● Tujuan
Salin seluruh baris dalam daftar berikut tanpa mengubah satu karakter pun.

● Data Latihan
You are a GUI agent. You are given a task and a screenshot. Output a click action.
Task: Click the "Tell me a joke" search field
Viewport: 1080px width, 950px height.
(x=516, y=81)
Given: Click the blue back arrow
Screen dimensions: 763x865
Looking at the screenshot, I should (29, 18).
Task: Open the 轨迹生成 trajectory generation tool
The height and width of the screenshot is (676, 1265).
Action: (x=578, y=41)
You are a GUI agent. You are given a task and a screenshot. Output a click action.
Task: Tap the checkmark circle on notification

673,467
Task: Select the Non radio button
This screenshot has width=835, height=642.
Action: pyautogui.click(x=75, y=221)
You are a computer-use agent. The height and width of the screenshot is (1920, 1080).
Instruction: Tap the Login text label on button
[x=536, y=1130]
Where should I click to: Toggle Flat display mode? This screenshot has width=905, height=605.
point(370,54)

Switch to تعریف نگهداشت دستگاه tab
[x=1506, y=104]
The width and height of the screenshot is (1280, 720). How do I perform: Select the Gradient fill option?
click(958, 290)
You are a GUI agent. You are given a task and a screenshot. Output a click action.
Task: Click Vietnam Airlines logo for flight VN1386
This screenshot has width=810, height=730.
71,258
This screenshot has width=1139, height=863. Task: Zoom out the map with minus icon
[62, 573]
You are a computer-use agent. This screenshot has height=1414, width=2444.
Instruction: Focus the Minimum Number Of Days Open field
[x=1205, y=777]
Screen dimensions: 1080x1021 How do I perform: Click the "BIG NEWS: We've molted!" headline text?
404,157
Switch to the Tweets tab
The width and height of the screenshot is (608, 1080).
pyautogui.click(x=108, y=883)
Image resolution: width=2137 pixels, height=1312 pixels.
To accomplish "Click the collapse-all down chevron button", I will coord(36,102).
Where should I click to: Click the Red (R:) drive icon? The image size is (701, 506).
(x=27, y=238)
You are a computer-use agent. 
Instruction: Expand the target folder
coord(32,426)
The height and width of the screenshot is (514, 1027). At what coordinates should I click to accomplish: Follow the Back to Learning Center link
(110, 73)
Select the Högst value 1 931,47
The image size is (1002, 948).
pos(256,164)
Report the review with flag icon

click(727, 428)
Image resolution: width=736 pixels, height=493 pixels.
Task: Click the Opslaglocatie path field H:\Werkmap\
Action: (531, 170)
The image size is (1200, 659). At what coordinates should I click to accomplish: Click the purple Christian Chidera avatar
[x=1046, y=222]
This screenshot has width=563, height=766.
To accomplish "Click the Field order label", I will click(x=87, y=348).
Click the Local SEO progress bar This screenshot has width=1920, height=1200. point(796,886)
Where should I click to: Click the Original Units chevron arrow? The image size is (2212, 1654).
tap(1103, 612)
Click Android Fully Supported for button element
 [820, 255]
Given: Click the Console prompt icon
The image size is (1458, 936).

● Jawaban Latihan
You are a GUI agent. You are given a task and a screenshot. Output a click action.
Task: Click the "Tell me a joke" search field
Viewport: 1080px width, 950px height.
(x=516, y=81)
Given: Click the blue back arrow
Screen dimensions: 763x865
Looking at the screenshot, I should (29, 18).
Task: Open the 轨迹生成 trajectory generation tool
The height and width of the screenshot is (676, 1265).
Action: (x=578, y=41)
You are a GUI agent. You are given a task and a screenshot. Output a click action.
Task: Tap the checkmark circle on notification

673,467
Task: Select the Non radio button
This screenshot has width=835, height=642.
Action: pyautogui.click(x=75, y=221)
You are a computer-use agent. The height and width of the screenshot is (1920, 1080).
Instruction: Tap the Login text label on button
[x=536, y=1130]
Where should I click to: Toggle Flat display mode? This screenshot has width=905, height=605.
point(370,54)

Switch to تعریف نگهداشت دستگاه tab
[x=1506, y=104]
The width and height of the screenshot is (1280, 720). How do I perform: Select the Gradient fill option?
click(958, 290)
You are a GUI agent. You are given a task and a screenshot. Output a click action.
Task: Click Vietnam Airlines logo for flight VN1386
This screenshot has width=810, height=730.
71,258
This screenshot has width=1139, height=863. Task: Zoom out the map with minus icon
[62, 573]
You are a computer-use agent. This screenshot has height=1414, width=2444.
Instruction: Focus the Minimum Number Of Days Open field
[x=1205, y=777]
Screen dimensions: 1080x1021 How do I perform: Click the "BIG NEWS: We've molted!" headline text?
404,157
Switch to the Tweets tab
The width and height of the screenshot is (608, 1080).
pyautogui.click(x=108, y=883)
Image resolution: width=2137 pixels, height=1312 pixels.
To accomplish "Click the collapse-all down chevron button", I will coord(36,102).
Where should I click to: Click the Red (R:) drive icon? The image size is (701, 506).
(x=27, y=238)
You are a computer-use agent. 
Instruction: Expand the target folder
coord(32,426)
The height and width of the screenshot is (514, 1027). At what coordinates should I click to accomplish: Follow the Back to Learning Center link
(110, 73)
Select the Högst value 1 931,47
The image size is (1002, 948).
pos(256,164)
Report the review with flag icon

click(727, 428)
Image resolution: width=736 pixels, height=493 pixels.
Task: Click the Opslaglocatie path field H:\Werkmap\
Action: (531, 170)
The image size is (1200, 659). At what coordinates should I click to accomplish: Click the purple Christian Chidera avatar
[x=1046, y=222]
This screenshot has width=563, height=766.
To accomplish "Click the Field order label", I will click(x=87, y=348).
Click the Local SEO progress bar This screenshot has width=1920, height=1200. point(796,886)
Where should I click to: Click the Original Units chevron arrow? The image size is (2212, 1654).
tap(1103, 612)
Click Android Fully Supported for button element
 [820, 255]
Given: Click the Console prompt icon
The image size is (1458, 936).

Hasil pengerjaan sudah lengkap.